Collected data

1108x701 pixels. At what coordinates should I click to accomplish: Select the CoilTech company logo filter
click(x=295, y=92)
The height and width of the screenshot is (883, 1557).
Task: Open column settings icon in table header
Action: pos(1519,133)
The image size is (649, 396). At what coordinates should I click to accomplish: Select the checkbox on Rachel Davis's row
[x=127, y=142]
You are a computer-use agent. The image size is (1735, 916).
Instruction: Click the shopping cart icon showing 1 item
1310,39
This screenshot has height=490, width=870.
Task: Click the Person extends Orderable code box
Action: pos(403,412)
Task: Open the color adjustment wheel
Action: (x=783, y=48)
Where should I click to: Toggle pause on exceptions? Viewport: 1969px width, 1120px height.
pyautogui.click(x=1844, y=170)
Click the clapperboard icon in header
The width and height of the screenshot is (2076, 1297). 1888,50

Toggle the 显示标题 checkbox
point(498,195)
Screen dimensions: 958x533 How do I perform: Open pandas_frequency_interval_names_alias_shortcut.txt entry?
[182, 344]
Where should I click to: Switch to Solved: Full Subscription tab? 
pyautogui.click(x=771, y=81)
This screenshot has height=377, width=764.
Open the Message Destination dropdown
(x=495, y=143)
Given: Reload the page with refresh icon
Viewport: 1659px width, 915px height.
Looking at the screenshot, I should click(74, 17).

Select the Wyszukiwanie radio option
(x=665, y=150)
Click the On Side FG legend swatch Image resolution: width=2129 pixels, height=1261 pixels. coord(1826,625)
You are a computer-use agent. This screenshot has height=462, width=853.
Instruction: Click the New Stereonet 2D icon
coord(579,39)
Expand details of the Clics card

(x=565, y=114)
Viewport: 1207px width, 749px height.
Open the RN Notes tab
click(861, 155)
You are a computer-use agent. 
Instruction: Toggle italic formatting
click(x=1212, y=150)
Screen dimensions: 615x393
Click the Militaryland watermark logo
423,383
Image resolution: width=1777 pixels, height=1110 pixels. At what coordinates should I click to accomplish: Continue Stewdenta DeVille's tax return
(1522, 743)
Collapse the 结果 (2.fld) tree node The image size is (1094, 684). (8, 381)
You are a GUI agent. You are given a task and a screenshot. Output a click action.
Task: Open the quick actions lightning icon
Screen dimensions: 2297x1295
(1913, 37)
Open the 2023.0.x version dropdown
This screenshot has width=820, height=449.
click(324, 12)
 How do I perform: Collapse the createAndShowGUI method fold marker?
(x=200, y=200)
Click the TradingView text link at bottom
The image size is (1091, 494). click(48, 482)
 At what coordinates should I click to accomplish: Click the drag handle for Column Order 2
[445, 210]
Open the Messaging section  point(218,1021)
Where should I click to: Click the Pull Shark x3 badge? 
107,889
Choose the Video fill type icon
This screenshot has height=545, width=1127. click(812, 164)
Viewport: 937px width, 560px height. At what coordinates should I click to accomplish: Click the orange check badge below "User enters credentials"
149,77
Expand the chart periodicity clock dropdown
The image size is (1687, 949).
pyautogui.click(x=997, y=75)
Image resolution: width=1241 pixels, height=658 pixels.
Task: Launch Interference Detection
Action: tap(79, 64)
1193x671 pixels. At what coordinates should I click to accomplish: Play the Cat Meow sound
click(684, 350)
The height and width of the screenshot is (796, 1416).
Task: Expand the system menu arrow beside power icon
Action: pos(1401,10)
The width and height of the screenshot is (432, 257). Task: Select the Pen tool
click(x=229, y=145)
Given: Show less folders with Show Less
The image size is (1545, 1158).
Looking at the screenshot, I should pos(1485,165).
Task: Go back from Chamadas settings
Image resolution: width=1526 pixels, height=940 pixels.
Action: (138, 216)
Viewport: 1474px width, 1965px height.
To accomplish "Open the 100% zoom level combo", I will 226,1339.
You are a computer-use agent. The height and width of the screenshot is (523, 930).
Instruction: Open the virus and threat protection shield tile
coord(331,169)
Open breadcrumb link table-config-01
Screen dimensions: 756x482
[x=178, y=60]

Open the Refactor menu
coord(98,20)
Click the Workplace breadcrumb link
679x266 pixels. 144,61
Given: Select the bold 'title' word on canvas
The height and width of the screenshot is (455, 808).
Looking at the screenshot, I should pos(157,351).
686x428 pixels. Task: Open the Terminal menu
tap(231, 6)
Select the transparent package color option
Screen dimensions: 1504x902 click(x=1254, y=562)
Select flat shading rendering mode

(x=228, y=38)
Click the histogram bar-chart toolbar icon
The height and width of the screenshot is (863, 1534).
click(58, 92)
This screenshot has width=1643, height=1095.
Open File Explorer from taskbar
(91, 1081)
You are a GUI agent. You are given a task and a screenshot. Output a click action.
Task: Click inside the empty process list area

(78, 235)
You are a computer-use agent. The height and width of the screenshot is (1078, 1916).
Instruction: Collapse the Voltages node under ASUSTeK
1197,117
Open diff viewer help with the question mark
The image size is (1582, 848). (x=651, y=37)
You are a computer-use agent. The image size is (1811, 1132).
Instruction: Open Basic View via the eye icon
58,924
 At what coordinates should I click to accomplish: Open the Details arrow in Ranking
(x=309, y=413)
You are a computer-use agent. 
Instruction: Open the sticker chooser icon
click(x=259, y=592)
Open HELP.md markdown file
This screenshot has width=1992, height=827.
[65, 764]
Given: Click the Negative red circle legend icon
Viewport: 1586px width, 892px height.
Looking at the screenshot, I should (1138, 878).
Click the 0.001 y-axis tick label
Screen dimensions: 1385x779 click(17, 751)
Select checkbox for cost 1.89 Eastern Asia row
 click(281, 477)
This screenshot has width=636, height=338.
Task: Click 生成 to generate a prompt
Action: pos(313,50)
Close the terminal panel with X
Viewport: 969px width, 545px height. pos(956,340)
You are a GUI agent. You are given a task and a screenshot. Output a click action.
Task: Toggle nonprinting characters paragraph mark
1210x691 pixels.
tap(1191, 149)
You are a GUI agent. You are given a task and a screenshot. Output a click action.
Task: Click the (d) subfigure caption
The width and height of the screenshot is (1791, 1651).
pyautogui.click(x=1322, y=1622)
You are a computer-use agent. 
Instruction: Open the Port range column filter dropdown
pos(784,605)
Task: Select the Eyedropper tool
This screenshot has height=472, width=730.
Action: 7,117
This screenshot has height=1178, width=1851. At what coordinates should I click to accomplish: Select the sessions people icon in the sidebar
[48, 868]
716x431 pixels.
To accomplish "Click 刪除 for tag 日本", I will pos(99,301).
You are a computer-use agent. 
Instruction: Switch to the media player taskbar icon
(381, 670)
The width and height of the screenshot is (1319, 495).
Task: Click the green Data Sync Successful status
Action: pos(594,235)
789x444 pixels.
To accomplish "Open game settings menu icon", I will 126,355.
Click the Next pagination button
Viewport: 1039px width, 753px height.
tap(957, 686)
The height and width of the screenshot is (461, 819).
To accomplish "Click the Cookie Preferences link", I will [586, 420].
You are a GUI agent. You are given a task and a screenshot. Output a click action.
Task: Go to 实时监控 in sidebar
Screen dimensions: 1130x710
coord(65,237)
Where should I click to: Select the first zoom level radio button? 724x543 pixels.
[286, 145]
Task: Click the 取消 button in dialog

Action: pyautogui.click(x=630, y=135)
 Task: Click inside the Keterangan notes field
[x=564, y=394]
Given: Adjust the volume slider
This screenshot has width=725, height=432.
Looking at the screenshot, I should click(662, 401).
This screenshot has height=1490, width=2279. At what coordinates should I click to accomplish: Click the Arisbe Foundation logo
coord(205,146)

= About this exercise =
Working through the data above, find every line holding "legend" and copy it.

= Response =
Click the On Side FG legend swatch Image resolution: width=2129 pixels, height=1261 pixels. coord(1826,625)
Given: Click the Negative red circle legend icon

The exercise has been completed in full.